Só os Estados Unidos, com 326 milhões de habitantes e 1.008.031 de vítimas superava o Brasil (em termos relativos, a Covid-19 foi mais letal por aqui). A Índia, com 1.380 milhões de habitantes, tinha 525 mil mortos oficiais. A Rússia, de Putin, com 147 milhões de habitantes, registrava 380 mil mortes nas estatísticas oficiais. O México, com 128 milhões de habitantes, acumulava 325 mil mortes, e o Reino Unido, com 67,3 milhões de habitantes, festejou a semana do 70º aniversário da Rainha Elizabeth II com a macabra cifra de 179 mil vítimas, em situação pior que a do México e Índia. Desculpem, poderia ter falado da bestialidade da polícia. Faltam palavras adequadas.

A 3ª via é viável?

Um dado interessante e que merece atenção é o comportamento do chamado eleitorado que não se mostra inclinado nem a dar seu voto a Lula nem a Bolsonaro nas urnas em outubro. As pesquisas eleitorais não costumam dar destaque à manifestação espontânea dos entrevistados, onde até alguns meses atrás os sem-candidato superavam os números do presidente e do ex-presidente. Por praticidade se concentram nas respostas ao questionário em que são apresentados os nomes dos candidatos ainda em disputa. Mas é evidente que os que estavam em cima do muro esperando a definição das águas começaram a escolher de que lado ficar quando as águas ficarem menos turvas (eleitor gosta de alardear que seu voto foi vencedor).

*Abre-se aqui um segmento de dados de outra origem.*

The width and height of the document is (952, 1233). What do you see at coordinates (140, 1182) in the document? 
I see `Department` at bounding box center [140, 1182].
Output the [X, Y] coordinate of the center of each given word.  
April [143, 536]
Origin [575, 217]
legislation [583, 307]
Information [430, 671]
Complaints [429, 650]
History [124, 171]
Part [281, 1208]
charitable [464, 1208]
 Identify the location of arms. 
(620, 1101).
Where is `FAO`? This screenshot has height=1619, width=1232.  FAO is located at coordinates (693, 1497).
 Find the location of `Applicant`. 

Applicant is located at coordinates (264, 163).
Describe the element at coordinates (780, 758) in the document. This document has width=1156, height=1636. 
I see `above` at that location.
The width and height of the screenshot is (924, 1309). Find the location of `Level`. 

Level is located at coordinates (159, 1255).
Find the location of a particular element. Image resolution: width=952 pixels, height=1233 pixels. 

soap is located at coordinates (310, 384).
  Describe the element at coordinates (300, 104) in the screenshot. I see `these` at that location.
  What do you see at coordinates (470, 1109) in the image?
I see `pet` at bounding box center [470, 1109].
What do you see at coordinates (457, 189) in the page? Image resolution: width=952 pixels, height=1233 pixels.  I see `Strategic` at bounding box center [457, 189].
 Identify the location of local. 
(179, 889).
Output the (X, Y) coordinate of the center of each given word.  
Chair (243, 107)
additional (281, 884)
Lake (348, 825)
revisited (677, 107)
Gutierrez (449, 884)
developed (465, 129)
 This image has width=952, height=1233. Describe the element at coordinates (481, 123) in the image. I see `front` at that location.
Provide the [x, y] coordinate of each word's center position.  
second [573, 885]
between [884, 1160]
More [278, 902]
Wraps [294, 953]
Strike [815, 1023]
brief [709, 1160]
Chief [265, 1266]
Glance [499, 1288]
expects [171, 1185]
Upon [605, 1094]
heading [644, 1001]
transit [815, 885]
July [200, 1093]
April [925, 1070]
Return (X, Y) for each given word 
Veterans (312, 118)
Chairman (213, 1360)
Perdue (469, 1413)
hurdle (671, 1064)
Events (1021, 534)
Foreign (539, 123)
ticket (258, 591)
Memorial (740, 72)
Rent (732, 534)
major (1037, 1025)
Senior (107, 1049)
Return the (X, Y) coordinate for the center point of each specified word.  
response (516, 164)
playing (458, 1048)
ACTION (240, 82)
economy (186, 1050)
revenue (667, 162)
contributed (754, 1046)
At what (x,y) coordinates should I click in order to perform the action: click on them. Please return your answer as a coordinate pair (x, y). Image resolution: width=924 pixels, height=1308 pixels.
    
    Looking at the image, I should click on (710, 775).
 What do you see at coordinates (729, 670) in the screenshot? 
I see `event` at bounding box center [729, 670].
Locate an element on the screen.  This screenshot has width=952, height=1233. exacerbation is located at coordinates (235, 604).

O termômetro para isso é a chamada opção de voto “nem-nem” – nem Lula nem Bolsonaro – que alimentava as possibilidades de surgir um candidato da 3ª via, para romper a polarização dos que preferem Lula porque não votariam em Bolsonaro mais uma vez de jeito nenhum (no espelho do que muitos fizeram em 2018, quando votaram em Bolsonaro para não votar no PT). Em janeiro, quando o ex-juiz Sérgio Moro, então no Podemos, liderava as intenções de voto dos “nem-nem”, esse contingente rebelde enfeixava 24/25% dos votos válidos (sem contar abstenção, brancos e nulos). Na saída de Moro, que chegara a ter 12% de indicações, Bolsonaro ganhou parte dos votos dos adversários do PT decepcionados com a má gestão do atual presidente. E a chamada 3ª via viu seu cacife encolher para 17% dos eleitores.

Após a renúncia do ex-governador de São Paulo, João Dória (PSDB), a fatia dos “nem-nem” que poderia ser herdada pela senadora Simone Tebet (MDB-MS) ficou ainda mais enxuta, caindo a 13%. A menos que ocorra reviravolta (desidratação de Bolsonaro com fuga de votos para a senadora), a 3ª via está perdendo substância e viabilidade eleitoral a cada rodada de pesquisa. Mas o partido em que a candidatura de Bolsonaro à reeleição foi se abrigar (o PL, do notório seu Valdemar Costa Neto) tratou que fazer inserções no horário eleitoral pintando uma imagem de cordeiro, de sereno pai de família, do bélico presidente Jair Bolsonaro, cercado por uma plateia com perfil evangélico, para tentar seduzir dois segmentos do eleitorado em que apresenta baixa aceitação: os jovens e as mulheres. O bolsonarismo raiz, a começar pelo filho 02, o vereador Carlos Bolsonaro (Republicanos-RJ), parece não ter gostado da peça.